Collect every line below that contains the word "Open".

Material for this exercise.
-------------------------

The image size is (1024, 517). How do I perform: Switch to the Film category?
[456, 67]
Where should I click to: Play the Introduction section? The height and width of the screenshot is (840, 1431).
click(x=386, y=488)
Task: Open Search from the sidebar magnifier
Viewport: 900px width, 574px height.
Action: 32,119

-------------------------

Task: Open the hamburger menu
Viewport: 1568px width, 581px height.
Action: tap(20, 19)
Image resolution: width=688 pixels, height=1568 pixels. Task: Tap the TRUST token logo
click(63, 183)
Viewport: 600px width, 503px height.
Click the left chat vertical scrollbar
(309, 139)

-------------------------

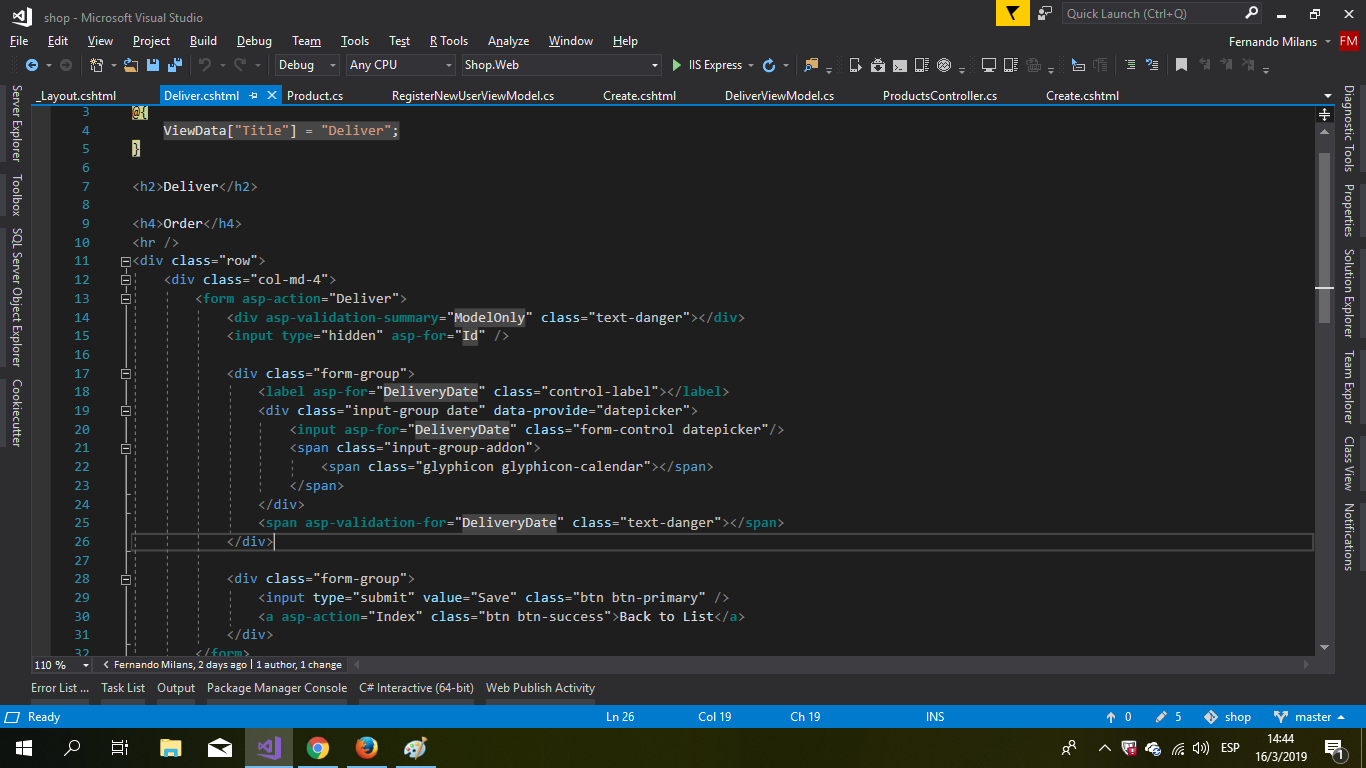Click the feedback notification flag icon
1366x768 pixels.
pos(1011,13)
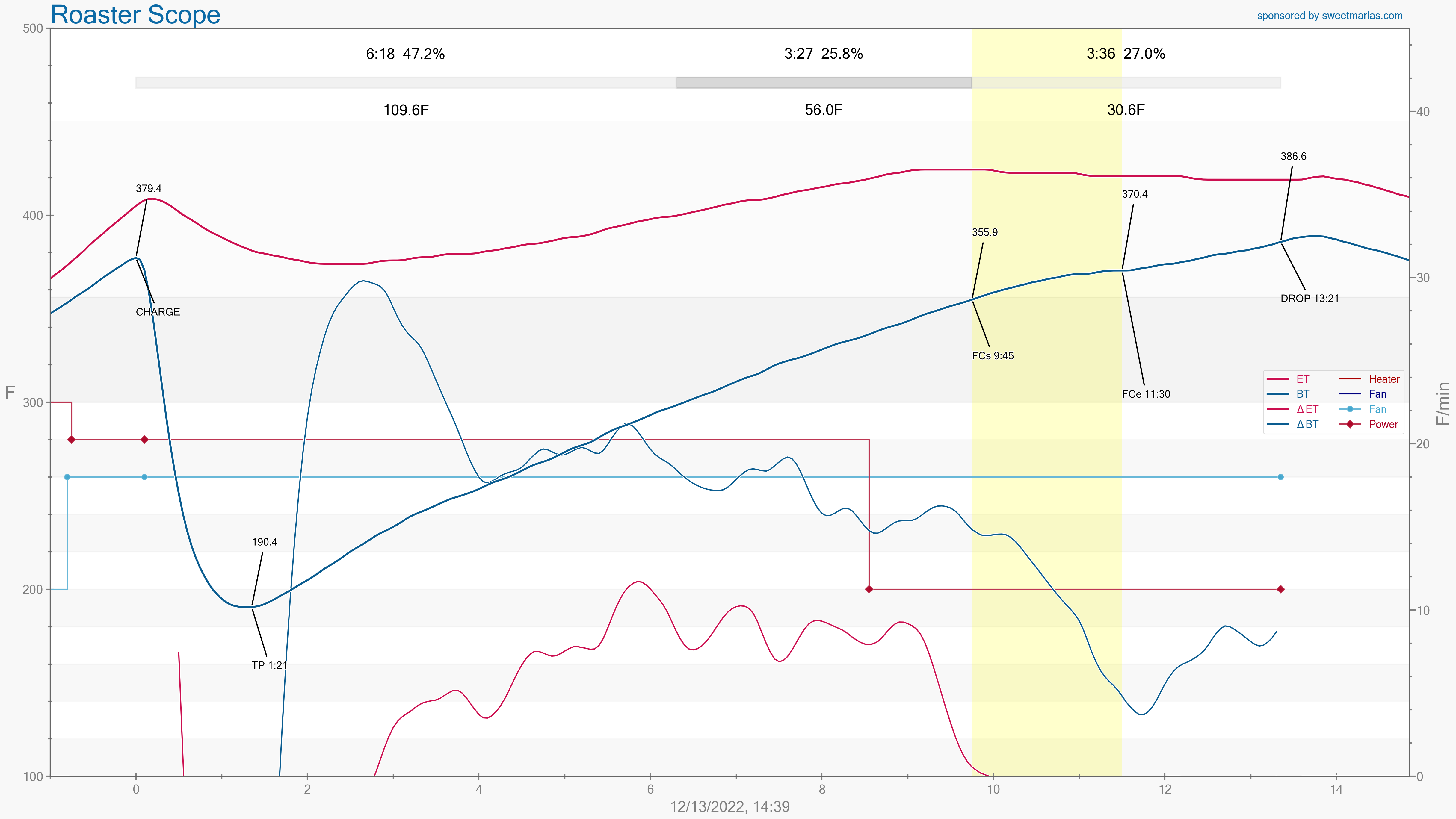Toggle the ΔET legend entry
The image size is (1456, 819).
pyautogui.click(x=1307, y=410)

-------------------------

Response area.
Task: Open Search from the sidebar magnifier
Task: Open the hamburger menu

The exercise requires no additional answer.